I'm using the following code to get a ComplexHeatmap in R. I tried two different methods, specified in the comments in the code. The only difference between the two is that in the first one, I rely on the ComplexHeatmap to do the clustering, while in the second case, I do the clustering myself, and pass the hclust object to Heatmap. In theory, I should be getting the same clustering for the data, but I'm not. I'm not sure what I'm misunderstanding. I know the heatmaps should not be the same, but I believe the clustering of the samples should be. I've shared the data in this Github post about this. PS: The clustering is similar (but displayed in reversed order), but not the exact same.
lung = read.csv("all_lung.csv")
lung["subtype_grouped_meso"] = lung["subtype"]
lung[lung["subtype"] == "Not.Otherwise.Specified" | lung["subtype"] ==
"Epithelioid" | lung["subtype"] == "Sarcomatoid" |
lung["subtype"] == "Biphasic",
"subtype_grouped_meso"] = "meso"
subtype = lung[["subtype_grouped_meso"]]
rownames(lung) = lung[["X"]]
lung = lung[, chr_keep]
subtype_colors <- c(
"Adeno" = "red",
"Squamous" = "green",
"SCLC" = "blue",
"meso" = "orange"
)
lung = t(lung)
column_ha <- HeatmapAnnotation(subtype = subtype,
counts = log10(colSums(lung)),
col = list(subtype =
subtype_colors))
# Method 1
Heatmap(lung,
top_annotation = column_ha,
clustering_distance_columns = "pearson",
clustering_method_columns = "ward.D",
cluster_rows = F,
show_column_names = F,
show_row_names = F,
show_row_dend = F)
# Method 2 (manually do the clustering)
cor_matrix <- cor(lung, method = "pearson")
cor_distance <- as.dist(1 - cor_matrix)
hc <- hclust(cor_distance, method = "ward.D")
Heatmap(cor_matrix,
top_annotation = column_ha,
name = "correlation",
cluster_columns = hc,
cluster_rows = hc,
show_column_names = F,
show_row_names = F,
show_row_dend = F,
col = colorRamp2(c(-1, 0, 1), c("blue", "white", "red")))

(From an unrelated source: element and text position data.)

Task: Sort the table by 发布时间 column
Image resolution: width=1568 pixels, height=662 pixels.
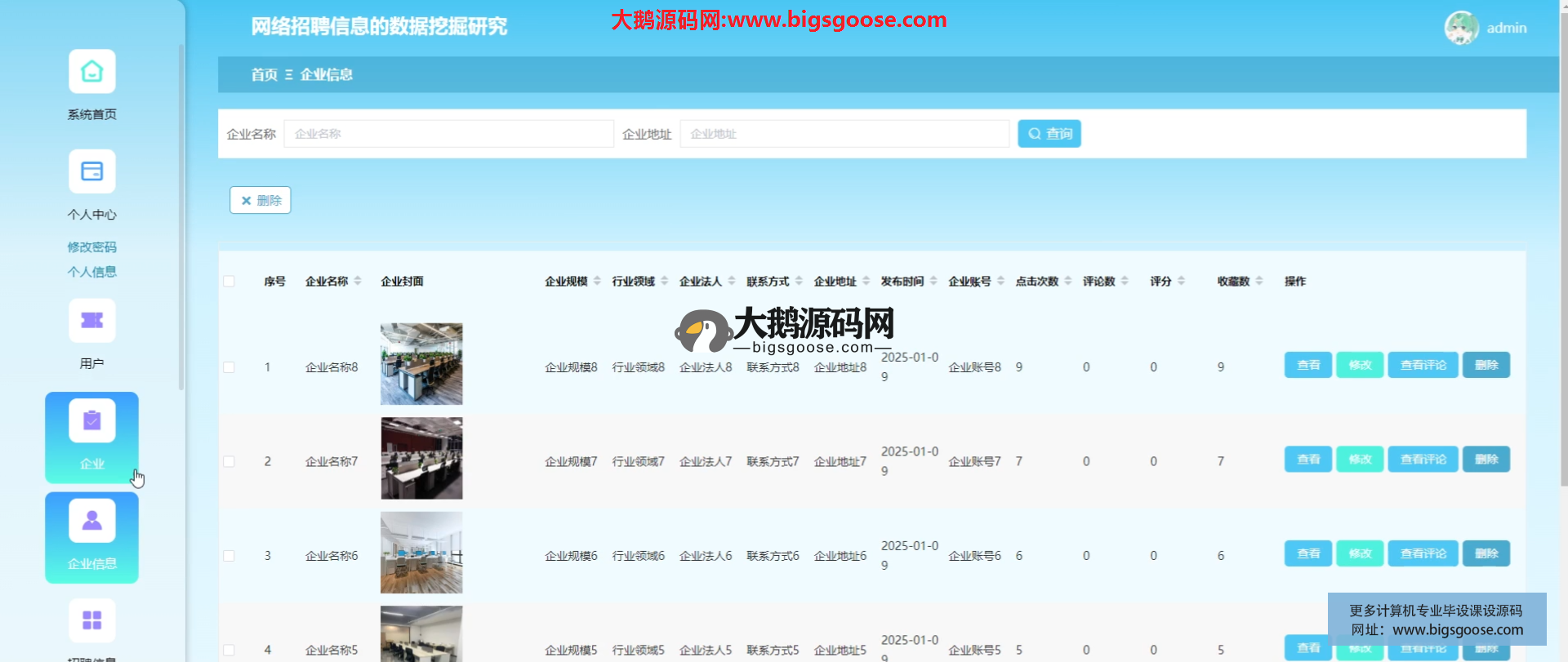Action: (933, 282)
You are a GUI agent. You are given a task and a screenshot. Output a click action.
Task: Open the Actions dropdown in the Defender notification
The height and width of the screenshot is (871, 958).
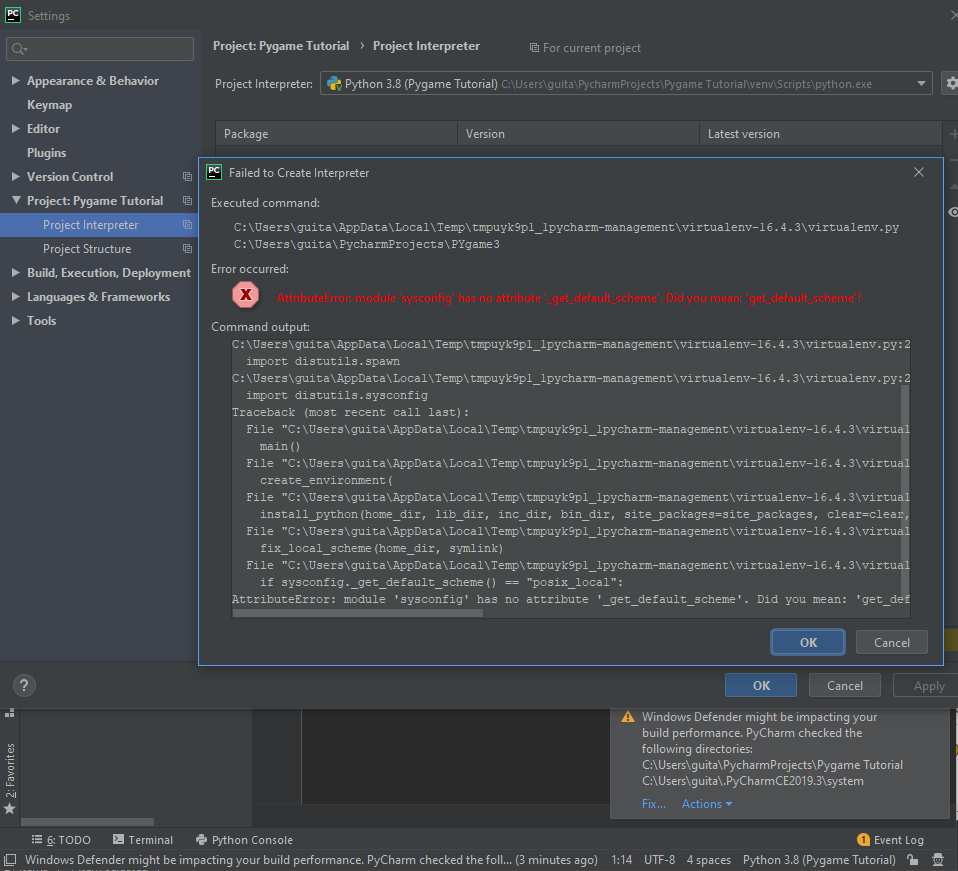[x=706, y=803]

I found a similar question here. The punchline is best described by the reorder.dendogram
function from the stats
package:
There are many different orderings of a dendrogram that are consistent with the structure imposed. This function takes a dendrogram and a vector of values and reorders the dendrogram in the order of the supplied vector, maintaining the constraints on the dendrogram.